DATA.

▼

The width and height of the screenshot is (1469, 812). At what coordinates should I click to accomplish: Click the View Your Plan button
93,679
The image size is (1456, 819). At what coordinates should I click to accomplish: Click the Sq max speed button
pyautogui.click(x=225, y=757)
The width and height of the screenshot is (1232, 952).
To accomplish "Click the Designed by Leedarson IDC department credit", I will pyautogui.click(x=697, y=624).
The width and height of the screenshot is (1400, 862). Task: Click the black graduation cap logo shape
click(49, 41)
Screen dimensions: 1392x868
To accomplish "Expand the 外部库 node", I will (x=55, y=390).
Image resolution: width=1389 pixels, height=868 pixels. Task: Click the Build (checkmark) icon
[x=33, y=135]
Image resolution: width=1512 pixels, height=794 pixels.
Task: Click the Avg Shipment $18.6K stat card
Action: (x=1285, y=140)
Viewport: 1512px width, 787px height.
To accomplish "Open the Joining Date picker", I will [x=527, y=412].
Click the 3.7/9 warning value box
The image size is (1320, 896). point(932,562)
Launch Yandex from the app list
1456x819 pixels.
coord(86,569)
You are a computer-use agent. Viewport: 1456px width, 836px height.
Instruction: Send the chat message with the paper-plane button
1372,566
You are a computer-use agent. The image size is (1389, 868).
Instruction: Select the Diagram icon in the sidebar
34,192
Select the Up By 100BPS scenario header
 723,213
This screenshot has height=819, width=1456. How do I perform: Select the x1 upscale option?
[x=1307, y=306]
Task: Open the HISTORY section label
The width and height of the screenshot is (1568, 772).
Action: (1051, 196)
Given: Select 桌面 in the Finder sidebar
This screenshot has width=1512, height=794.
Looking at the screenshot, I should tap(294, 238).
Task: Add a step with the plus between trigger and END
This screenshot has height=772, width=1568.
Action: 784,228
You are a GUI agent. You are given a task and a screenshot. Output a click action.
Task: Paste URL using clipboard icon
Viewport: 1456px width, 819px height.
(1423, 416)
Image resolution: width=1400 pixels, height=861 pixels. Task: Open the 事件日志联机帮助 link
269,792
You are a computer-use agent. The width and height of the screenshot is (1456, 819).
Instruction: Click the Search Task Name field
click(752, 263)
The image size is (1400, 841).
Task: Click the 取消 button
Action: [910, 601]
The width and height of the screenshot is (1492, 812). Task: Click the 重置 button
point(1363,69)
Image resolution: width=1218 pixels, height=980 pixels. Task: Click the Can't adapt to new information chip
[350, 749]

▲

Give only the number of lines in the data that hold the word "agent".

TASK ANSWER.
4